There is a whole camp of nihilists out there who think we only want power over others, that this is what seethes beneath and even through our moralities. But that does not fit with social mammal behavior, nor with our brains. We also feel other people's pain, unless we are born psycho sociopaths.
There are extremes of stress that makes most people rate life and worse, regardless of culture and values. We can begin with what science tells us about what makes nearly everyone agree, this is worse. My qualitiy of life and our quality of life has gone down and we don't need to have this because of some deontological rule.
Take the gouging children's eyes out. Almost no Abrahamist, even a very rigid traditional one, is going to argue that yes, we feel worse when we gouge out children's eyes, but rule X from scripture says we must to obey God.

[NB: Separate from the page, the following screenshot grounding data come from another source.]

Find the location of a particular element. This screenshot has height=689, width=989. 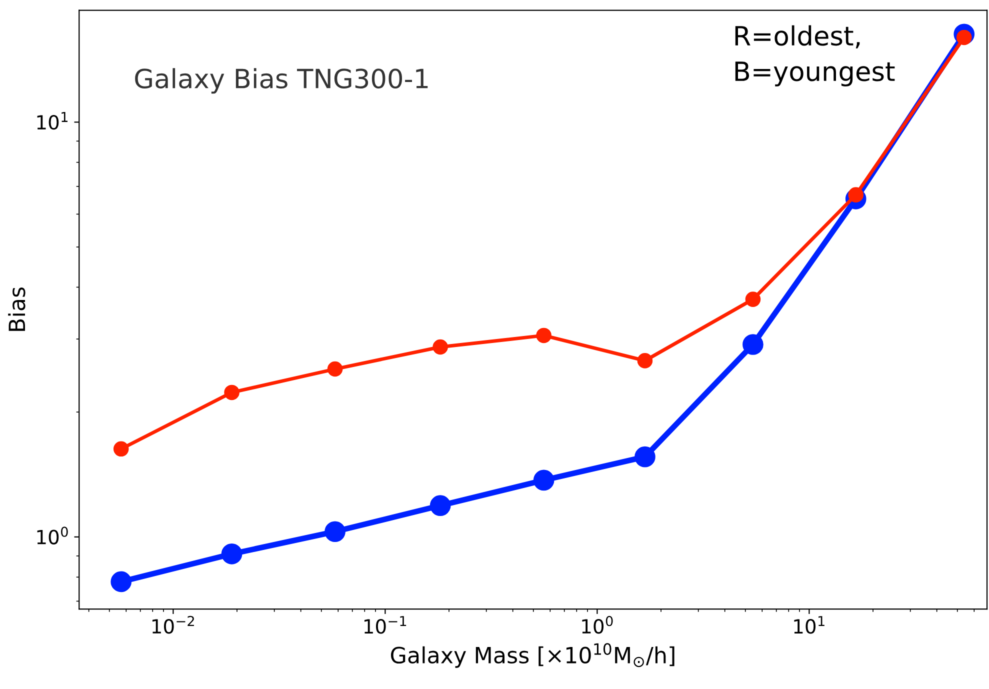

x-tick-label: 10$^{−2}$ is located at coordinates (173, 625).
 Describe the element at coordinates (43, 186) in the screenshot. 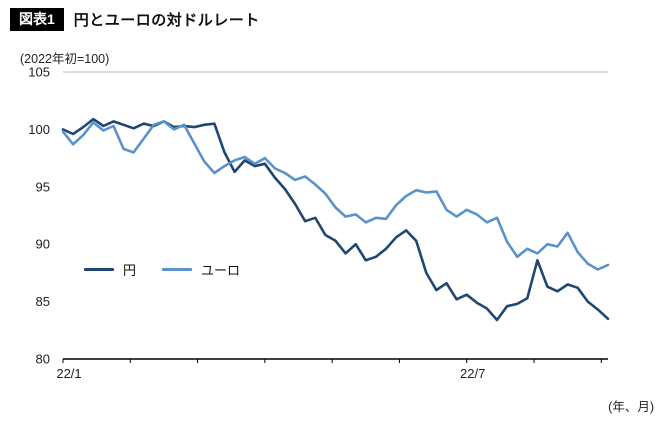

I see `svg-text: 95` at that location.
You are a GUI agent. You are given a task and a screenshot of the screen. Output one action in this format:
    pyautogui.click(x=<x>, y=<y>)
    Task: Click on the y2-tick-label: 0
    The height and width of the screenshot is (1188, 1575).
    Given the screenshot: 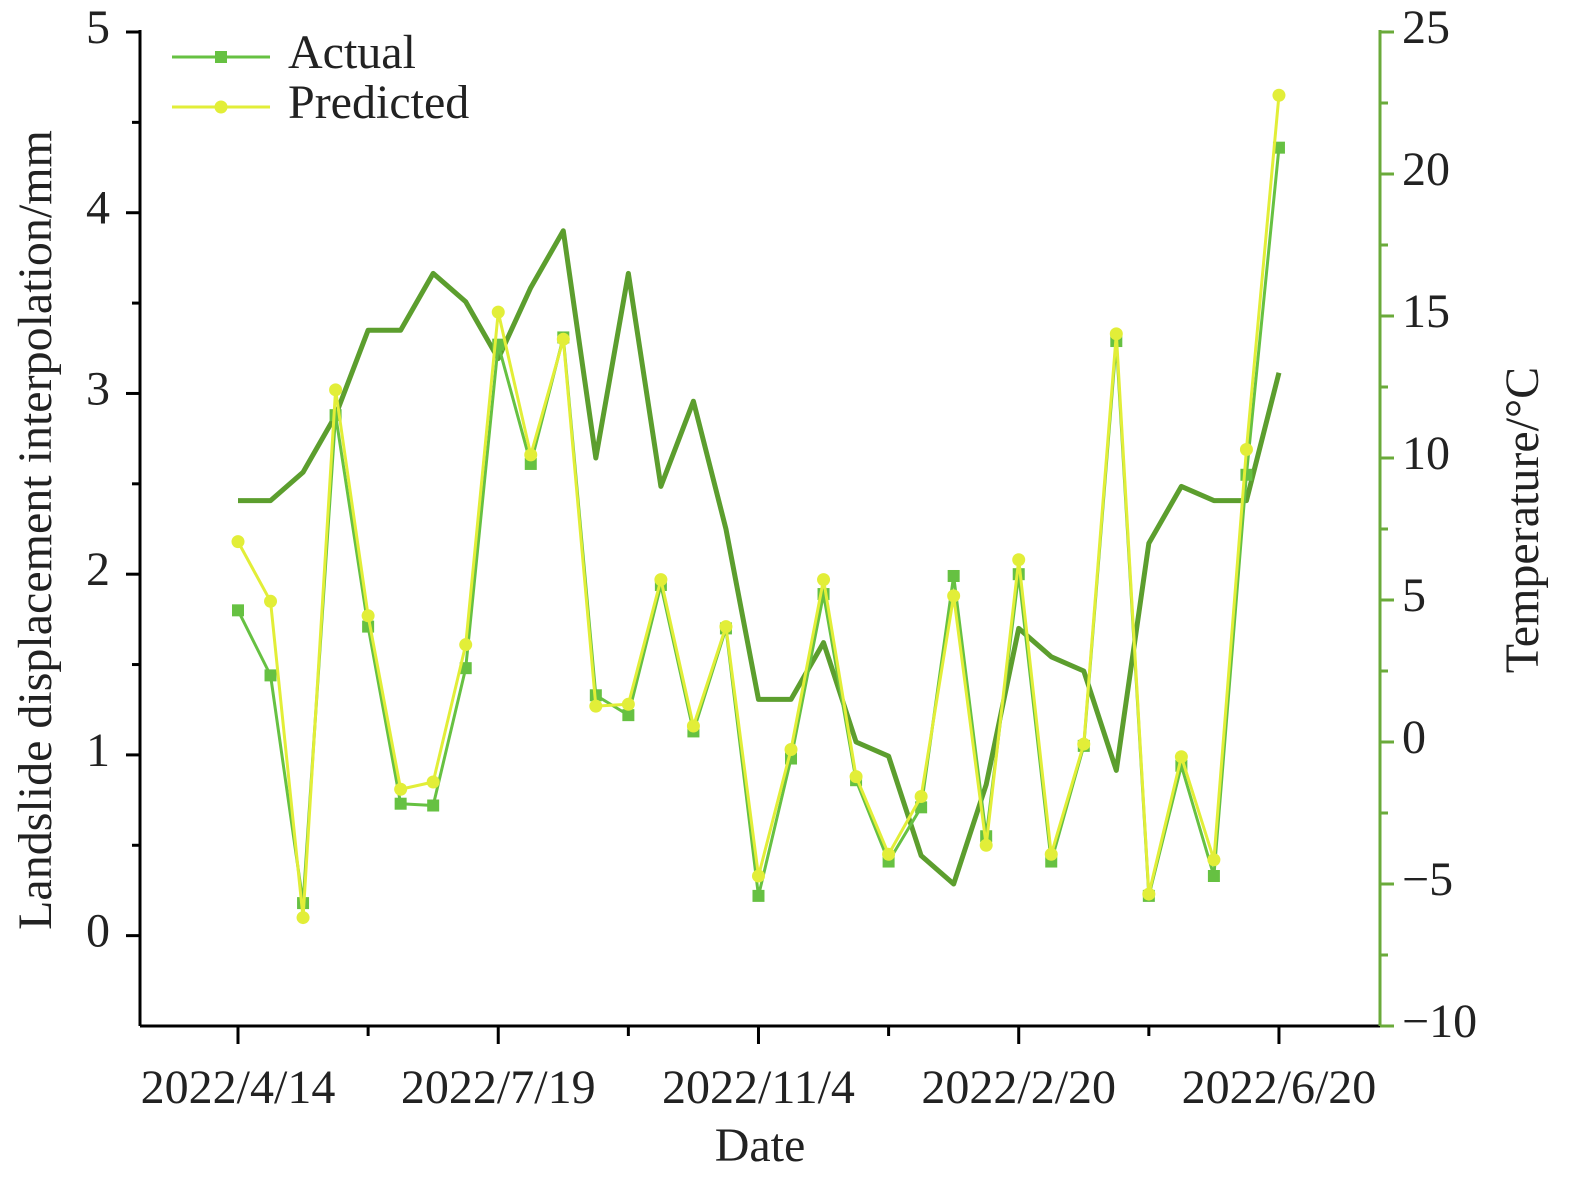 What is the action you would take?
    pyautogui.click(x=1414, y=738)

So, there even with people with very different values we can find common ground. Yes, there are many other areas where we will not. Yes, some of these are incredibly important. But there are things close to universals. Further there is no reason we cannot continue to look at what humans' tendencies are at root and what our brains tell us about thriving and then trying to influence other people to share that common ground.
While humans do vary incredibly on what they think we should do and not do. We do share physiologies and social mammal needs. So, some things can be ruled out by a consensus. And others can be pecked at over time to see if more and more people can come to a common ground, and/or a kind of pluralist common ground. Perhaps people can do certain things in their subcultures that we don't want in ours.